» **Task prompt**
Quote the data below in full, please, without altering anything.

====== Given entries ======

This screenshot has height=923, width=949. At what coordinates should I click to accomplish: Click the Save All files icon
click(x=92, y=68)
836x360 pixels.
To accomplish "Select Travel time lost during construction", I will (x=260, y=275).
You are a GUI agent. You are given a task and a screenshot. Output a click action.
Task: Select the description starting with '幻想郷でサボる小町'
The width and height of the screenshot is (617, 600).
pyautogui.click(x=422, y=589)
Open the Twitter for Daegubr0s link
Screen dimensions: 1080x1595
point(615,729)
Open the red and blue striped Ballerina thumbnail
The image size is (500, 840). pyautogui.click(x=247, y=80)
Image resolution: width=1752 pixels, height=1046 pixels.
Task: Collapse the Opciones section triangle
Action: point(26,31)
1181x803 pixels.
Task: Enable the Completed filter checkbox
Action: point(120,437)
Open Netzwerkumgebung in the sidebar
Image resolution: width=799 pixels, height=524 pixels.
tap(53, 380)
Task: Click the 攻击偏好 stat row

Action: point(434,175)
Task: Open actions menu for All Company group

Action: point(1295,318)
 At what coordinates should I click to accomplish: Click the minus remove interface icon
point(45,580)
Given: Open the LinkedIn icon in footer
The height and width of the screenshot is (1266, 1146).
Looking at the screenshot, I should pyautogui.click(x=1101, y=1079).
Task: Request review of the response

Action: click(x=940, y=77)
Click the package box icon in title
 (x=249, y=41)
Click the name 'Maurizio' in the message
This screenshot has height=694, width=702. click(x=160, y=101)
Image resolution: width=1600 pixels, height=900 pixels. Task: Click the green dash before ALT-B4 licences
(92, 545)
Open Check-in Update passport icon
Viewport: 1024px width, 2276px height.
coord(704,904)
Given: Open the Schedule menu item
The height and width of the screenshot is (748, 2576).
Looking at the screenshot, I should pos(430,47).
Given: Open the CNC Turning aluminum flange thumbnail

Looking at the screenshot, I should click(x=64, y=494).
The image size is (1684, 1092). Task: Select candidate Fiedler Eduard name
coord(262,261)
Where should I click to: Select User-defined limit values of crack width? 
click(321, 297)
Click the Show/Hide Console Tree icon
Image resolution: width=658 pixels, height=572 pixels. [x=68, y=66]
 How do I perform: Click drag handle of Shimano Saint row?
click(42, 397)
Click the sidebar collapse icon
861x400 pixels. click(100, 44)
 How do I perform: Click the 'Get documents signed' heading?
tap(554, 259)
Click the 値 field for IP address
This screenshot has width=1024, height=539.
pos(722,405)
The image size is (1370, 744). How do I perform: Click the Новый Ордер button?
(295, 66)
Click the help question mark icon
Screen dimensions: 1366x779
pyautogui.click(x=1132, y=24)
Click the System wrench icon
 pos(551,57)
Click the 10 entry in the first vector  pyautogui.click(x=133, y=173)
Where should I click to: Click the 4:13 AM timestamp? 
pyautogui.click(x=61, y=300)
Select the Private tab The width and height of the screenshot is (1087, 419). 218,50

======

» **Response area**
This screenshot has height=923, width=949. At what coordinates should I click to accomplish: Click the Save All files icon
click(x=92, y=68)
836x360 pixels.
To accomplish "Select Travel time lost during construction", I will (x=260, y=275).
You are a GUI agent. You are given a task and a screenshot. Output a click action.
Task: Select the description starting with '幻想郷でサボる小町'
The width and height of the screenshot is (617, 600).
pyautogui.click(x=422, y=589)
Open the Twitter for Daegubr0s link
Screen dimensions: 1080x1595
point(615,729)
Open the red and blue striped Ballerina thumbnail
The image size is (500, 840). pyautogui.click(x=247, y=80)
Image resolution: width=1752 pixels, height=1046 pixels.
Task: Collapse the Opciones section triangle
Action: point(26,31)
1181x803 pixels.
Task: Enable the Completed filter checkbox
Action: point(120,437)
Open Netzwerkumgebung in the sidebar
Image resolution: width=799 pixels, height=524 pixels.
tap(53, 380)
Task: Click the 攻击偏好 stat row

Action: point(434,175)
Task: Open actions menu for All Company group

Action: point(1295,318)
 At what coordinates should I click to accomplish: Click the minus remove interface icon
point(45,580)
Given: Open the LinkedIn icon in footer
The height and width of the screenshot is (1266, 1146).
Looking at the screenshot, I should pyautogui.click(x=1101, y=1079).
Task: Request review of the response

Action: click(x=940, y=77)
Click the package box icon in title
 (x=249, y=41)
Click the name 'Maurizio' in the message
This screenshot has height=694, width=702. click(x=160, y=101)
Image resolution: width=1600 pixels, height=900 pixels. Task: Click the green dash before ALT-B4 licences
(92, 545)
Open Check-in Update passport icon
Viewport: 1024px width, 2276px height.
coord(704,904)
Given: Open the Schedule menu item
The height and width of the screenshot is (748, 2576).
Looking at the screenshot, I should pos(430,47).
Given: Open the CNC Turning aluminum flange thumbnail

Looking at the screenshot, I should click(x=64, y=494).
The image size is (1684, 1092). Task: Select candidate Fiedler Eduard name
coord(262,261)
Where should I click to: Select User-defined limit values of crack width? 
click(321, 297)
Click the Show/Hide Console Tree icon
Image resolution: width=658 pixels, height=572 pixels. [x=68, y=66]
 How do I perform: Click drag handle of Shimano Saint row?
click(42, 397)
Click the sidebar collapse icon
861x400 pixels. click(100, 44)
 How do I perform: Click the 'Get documents signed' heading?
tap(554, 259)
Click the 値 field for IP address
This screenshot has width=1024, height=539.
pos(722,405)
The image size is (1370, 744). How do I perform: Click the Новый Ордер button?
(295, 66)
Click the help question mark icon
Screen dimensions: 1366x779
pyautogui.click(x=1132, y=24)
Click the System wrench icon
 pos(551,57)
Click the 10 entry in the first vector  pyautogui.click(x=133, y=173)
Where should I click to: Click the 4:13 AM timestamp? 
pyautogui.click(x=61, y=300)
Select the Private tab The width and height of the screenshot is (1087, 419). 218,50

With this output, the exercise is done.